When comparing data from the 4 different GA4 data sources, you may find that your GA4 data doesn't match. There are a number of possible reasons depending on what queries and reporting tools you are using, but some of those reasons are built into GA4.
Two are related to how GA4 defines and calculates sessions, and one is a common error in BigQuery SQL. In this post, we'll cover the 3 most common reasons why session counts in BigQuery don't match with Reports, the GA4 Data API, or the Explorations module.

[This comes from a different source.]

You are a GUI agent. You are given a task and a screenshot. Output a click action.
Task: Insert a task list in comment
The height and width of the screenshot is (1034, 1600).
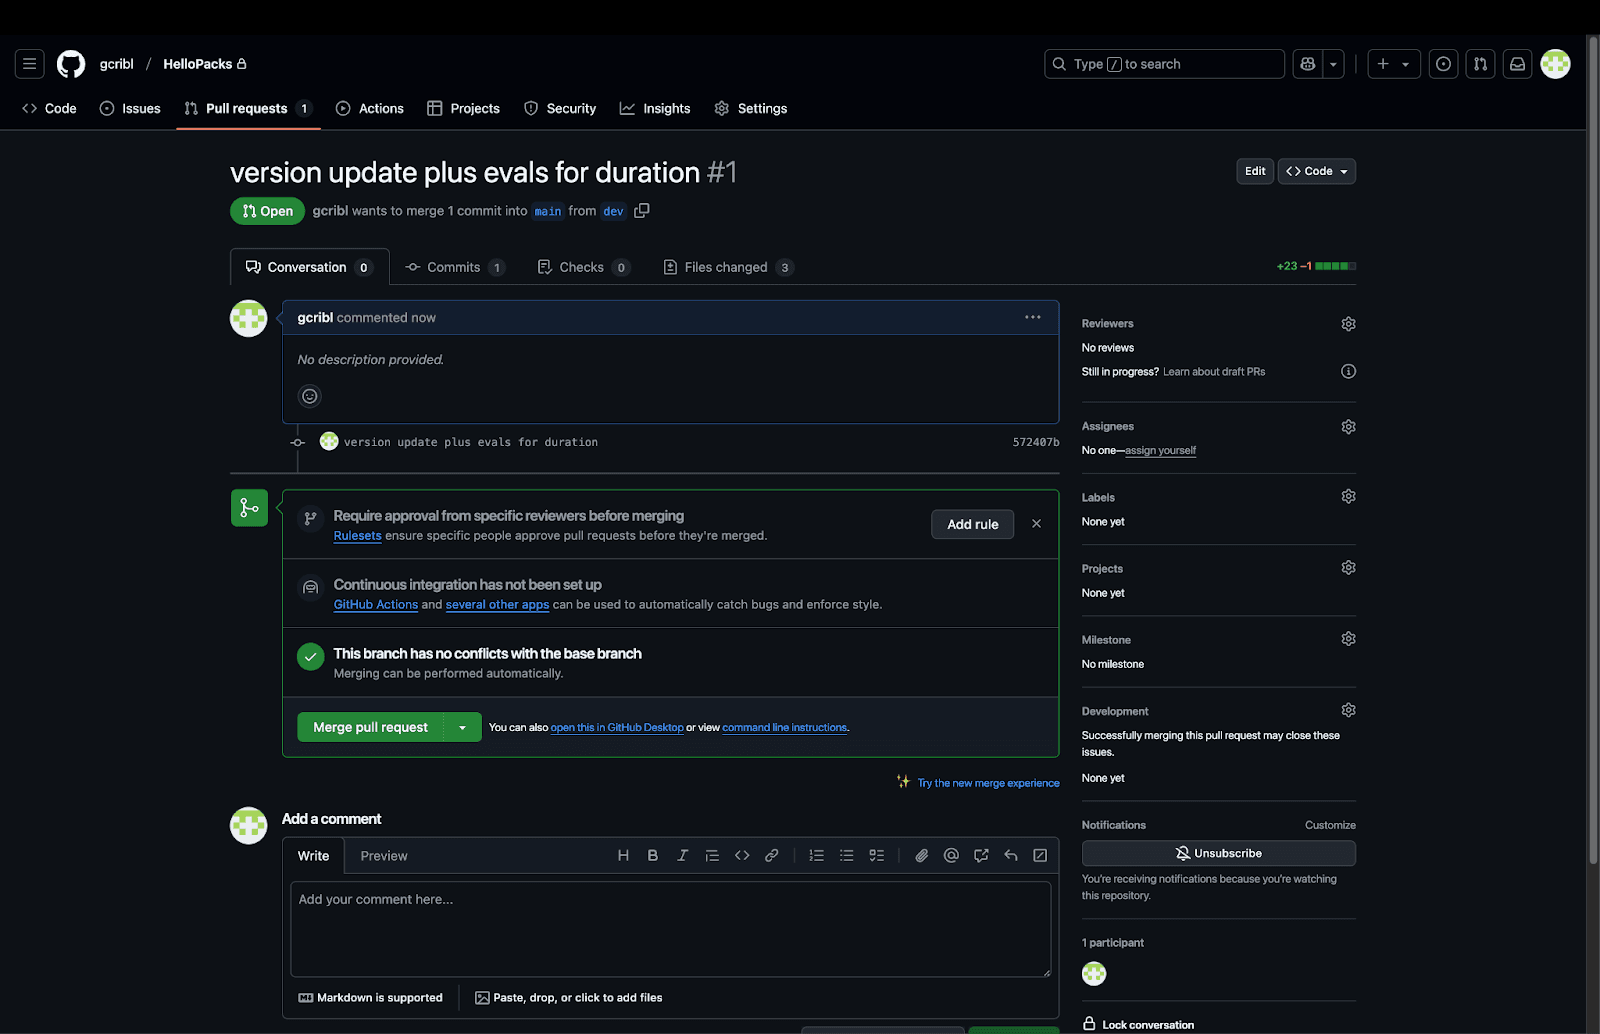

If you want to processs your GA4 data faster, skip ahead to Analytics Canvas Online and:
- sign-up using your Google Account
- add one or more Google Analytics account authorizations
- export your data, transform it inside Analytics Canvas and export it wherever you need
Reason #1 your GA4 data doesn't match: Sessions in GA4 are an estimate in the GA4 UI and Data API
Yep. They are, by design, not the exact count of unique session IDs. Google has done this to reduce processing effort required for larger data sets. From the documentation:
So they simply won’t match exactly, particularly on very high traffic properties. But this estimation should be within perhaps 2% or better.
Reason #2 your GA4 data doesn't match: Sessions that span time periods are counted differently
The definition of Sessions in GA4 UI and Data API is different from how it used to be in Universal Analytics and the Reporting API. GA4 counts a session in a time period if there were any events from the session in the time period. UA counts a session in the time period when it started. Let’s look at the difference between these definitions:
As a result, comparing monthly or yearly sessions and sessions that are the sum of daily session counts will not match in GA4.
If your query in BigQuery uses the date of the start_session event, it will only be counted once, regardless of the period. This will tend to make BigQuery sessions lower than Reports and Explorations Sessions that are being double counted from the “unique sessions” view point. How much lower depends very much on the nature of your website traffic. If it’s mostly before midnight it will be pretty big. Longer session durations will also increase the difference since more sessions will have events on both sides of any given time period.
Reason #3 your GA4 data doesn't match: Watch out for time zones
Another reason you might see your session counts from BigQuery not agreeing with those in GA4 Reports, Explorer or Data API is if you are not being careful with time zones. The BigQuery schema has two fields that are commonly used in queries when it comes to dates;
event_date - “The date on which the event was logged (YYYYMMDD format in the registered timezone of your app).”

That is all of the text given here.